No your car is not ruined, and it is under warranty and will be returned in fine working order. Have faith that they will fix whatever it needs, it may take time. I assume they are picking up the rental car cost, if not make them. Things happen, this one happened to you, they will get it fixed and in time your baby will be fine. If it takes too long for your happiness there are lemon laws and other avenues of recourse. I think you have feelings no matter what they do you think there are potential future issues waiting to happen. What car would you rather have instead that the dealer could work out for you, do not be afraid to ask. PS might not be a bad time to check the price of an extended dealer warranty, an extra k for an extra 3 years depending on mileage might not be a bad bet.

I think they messed up badly, and don’t know how to fix this. I think you have very strong grounds to demand a replacement vehicle. Of course you will use another dealer.

My feeling is demand a new car. They screwed this one up. You have been denied your car, and now they want you to “work with them”. Don’t. They aren’t paying you, are they?

Contact Toyota today, the regional office, and demand a replacement, new car. Any games being played, contact the Department of Consumer Protection, the DMV or the Attorney General, depending on how your State is set up.

I would guess that what happened is they somehow disconnected the power or data cable to the computer while “flashing” the firmware. Or they could have used the wrong version for your car.
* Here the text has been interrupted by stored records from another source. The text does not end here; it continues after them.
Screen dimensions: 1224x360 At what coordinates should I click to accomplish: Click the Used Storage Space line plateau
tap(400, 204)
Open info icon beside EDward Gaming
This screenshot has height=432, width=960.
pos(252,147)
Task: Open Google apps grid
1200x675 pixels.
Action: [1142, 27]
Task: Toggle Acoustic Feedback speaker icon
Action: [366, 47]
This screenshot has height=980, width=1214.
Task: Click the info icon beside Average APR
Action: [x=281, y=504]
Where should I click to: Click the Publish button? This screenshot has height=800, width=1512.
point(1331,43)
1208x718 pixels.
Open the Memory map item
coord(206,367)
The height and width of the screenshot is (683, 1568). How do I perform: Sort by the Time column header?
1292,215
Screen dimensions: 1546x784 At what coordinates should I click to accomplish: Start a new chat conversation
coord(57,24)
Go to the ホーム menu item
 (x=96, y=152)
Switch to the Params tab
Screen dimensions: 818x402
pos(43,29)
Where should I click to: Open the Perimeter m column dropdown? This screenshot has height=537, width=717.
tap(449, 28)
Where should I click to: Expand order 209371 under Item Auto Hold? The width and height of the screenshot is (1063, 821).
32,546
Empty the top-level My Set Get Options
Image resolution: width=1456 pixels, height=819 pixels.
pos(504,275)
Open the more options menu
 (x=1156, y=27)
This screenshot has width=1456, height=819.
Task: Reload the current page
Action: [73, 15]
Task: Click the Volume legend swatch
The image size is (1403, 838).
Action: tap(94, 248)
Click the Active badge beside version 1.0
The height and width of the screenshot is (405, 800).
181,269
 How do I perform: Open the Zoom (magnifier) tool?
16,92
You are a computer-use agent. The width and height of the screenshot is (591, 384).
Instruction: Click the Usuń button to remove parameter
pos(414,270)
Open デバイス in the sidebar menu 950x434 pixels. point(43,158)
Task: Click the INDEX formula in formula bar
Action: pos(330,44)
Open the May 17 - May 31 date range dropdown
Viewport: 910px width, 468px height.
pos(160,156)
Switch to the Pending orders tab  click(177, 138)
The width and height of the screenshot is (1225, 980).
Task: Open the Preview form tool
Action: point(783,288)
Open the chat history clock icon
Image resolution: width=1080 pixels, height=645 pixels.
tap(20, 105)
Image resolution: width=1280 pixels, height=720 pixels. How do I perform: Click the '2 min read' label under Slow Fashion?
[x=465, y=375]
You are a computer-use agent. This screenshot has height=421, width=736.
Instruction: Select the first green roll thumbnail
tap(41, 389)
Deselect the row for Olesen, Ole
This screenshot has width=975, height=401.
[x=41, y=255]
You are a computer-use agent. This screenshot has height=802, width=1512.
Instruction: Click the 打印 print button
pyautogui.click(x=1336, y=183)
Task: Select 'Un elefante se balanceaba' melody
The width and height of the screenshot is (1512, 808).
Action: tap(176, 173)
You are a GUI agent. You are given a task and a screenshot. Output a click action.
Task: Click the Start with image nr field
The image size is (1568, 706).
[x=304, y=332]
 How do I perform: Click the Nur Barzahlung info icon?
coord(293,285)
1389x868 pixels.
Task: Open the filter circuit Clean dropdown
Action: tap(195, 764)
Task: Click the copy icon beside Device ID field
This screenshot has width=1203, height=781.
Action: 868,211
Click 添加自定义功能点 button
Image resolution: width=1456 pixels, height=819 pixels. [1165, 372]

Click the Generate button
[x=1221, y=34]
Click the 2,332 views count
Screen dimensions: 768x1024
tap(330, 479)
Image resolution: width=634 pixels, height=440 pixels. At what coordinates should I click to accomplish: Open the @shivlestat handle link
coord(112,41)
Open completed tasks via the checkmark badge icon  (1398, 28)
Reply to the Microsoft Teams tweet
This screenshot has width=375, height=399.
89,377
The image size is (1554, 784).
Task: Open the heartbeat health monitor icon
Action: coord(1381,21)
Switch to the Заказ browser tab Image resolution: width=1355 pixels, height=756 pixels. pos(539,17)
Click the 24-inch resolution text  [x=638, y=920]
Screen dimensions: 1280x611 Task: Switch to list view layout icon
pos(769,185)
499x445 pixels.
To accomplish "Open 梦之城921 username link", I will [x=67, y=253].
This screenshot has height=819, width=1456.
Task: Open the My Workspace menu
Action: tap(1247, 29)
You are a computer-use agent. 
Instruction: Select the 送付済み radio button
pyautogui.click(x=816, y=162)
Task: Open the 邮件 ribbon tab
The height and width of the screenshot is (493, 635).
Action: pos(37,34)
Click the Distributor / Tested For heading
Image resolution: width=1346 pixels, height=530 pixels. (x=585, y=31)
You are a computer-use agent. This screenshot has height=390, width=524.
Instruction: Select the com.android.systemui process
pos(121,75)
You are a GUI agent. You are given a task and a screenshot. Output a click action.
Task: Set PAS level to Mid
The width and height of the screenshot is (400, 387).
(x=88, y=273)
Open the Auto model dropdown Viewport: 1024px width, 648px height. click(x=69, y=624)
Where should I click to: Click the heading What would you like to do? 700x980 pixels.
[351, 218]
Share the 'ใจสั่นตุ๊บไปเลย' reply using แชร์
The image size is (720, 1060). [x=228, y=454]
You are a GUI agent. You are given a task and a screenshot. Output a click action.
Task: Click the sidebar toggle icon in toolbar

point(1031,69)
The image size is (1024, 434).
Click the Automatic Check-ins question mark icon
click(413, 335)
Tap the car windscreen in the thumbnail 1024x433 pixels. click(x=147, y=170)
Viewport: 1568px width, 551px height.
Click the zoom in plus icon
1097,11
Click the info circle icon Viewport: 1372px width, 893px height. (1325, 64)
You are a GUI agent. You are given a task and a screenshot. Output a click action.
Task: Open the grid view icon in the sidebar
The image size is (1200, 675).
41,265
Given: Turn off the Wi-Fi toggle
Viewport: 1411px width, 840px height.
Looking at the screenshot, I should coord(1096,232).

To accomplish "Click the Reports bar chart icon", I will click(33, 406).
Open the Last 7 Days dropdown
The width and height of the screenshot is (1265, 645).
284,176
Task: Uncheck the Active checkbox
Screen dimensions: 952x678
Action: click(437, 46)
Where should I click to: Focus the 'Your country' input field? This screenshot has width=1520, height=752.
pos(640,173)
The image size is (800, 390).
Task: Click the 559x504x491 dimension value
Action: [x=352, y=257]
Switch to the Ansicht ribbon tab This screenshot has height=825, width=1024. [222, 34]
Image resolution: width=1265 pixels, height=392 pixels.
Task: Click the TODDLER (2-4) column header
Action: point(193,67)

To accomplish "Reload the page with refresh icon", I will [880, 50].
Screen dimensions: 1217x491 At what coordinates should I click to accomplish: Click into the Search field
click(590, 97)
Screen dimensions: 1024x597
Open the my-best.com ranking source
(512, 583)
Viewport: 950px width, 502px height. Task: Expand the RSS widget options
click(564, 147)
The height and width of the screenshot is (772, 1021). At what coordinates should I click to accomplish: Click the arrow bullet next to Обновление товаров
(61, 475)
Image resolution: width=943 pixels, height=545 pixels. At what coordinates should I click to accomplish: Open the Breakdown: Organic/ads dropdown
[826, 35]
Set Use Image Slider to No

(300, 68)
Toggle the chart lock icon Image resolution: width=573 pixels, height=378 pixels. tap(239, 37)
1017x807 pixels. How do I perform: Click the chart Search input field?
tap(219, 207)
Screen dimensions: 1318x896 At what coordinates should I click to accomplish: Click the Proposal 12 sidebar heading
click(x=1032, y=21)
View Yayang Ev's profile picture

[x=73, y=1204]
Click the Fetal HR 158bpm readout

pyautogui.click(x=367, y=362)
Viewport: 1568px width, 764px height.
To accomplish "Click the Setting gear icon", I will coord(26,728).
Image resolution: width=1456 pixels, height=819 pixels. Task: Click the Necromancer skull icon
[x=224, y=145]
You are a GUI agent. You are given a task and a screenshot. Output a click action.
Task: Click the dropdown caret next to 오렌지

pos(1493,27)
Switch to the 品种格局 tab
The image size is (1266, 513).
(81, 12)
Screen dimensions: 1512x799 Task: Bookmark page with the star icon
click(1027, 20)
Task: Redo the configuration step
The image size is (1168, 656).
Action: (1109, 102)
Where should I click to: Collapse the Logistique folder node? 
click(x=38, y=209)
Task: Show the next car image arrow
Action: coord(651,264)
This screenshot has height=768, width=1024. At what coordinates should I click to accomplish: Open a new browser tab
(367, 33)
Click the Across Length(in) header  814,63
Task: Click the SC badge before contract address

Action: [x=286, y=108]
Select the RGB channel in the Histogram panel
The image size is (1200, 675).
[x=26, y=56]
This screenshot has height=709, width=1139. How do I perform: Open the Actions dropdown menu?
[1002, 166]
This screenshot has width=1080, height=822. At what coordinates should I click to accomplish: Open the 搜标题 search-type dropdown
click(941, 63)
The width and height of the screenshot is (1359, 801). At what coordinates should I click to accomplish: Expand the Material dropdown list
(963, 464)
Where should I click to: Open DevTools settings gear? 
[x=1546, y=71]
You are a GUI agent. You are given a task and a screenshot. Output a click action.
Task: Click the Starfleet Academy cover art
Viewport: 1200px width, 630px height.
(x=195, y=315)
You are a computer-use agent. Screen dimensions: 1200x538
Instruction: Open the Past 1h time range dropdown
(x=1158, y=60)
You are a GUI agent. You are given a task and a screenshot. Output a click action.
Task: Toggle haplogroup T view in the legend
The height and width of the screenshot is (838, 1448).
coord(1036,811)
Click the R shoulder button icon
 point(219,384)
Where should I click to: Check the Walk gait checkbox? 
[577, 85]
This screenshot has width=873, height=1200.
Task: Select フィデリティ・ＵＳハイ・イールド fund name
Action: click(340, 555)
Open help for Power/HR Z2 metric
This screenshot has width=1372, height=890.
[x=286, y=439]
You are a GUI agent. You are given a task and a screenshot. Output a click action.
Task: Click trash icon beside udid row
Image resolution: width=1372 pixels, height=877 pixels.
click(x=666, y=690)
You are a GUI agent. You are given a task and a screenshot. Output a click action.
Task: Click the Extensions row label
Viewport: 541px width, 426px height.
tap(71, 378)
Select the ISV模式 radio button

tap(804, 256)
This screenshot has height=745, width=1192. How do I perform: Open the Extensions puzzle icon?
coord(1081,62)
These things can ‘brick’ the computer. (pretty much it is now a brick or a doorstop) Some systems have ways of recovering from a misstep like this, some do not. You can inadvertently do the same thing to your home computer by botching a BIOS update.

So they may have had to recover the computer somehow, or possibly order a new one if the one they worked on was no longer responding to anything they tried. Then it sounds like they used the wrong firmware or otherwise screwed up again.

So hopefully the third time’s a charm, and they actually know what they’re doing. But I don’t think they’ve destroyed your car–they may have screwed up two engine computers in a row, but a working, properly programmed replacement should put everything right.

To Quote A Previous Suggestion, "They need to finish building the cars prior to selling them. If you can get a different one that is “complete”, that’s what you should go for. "

Wentwest, I agree with you. (That was my suggestion, by the way.)

I wonder if the threat of one more " Expos? " involving Toyota car problems reported to a major national TV network would speed things along in this regard ? Maybe there’s money in it for the car owner.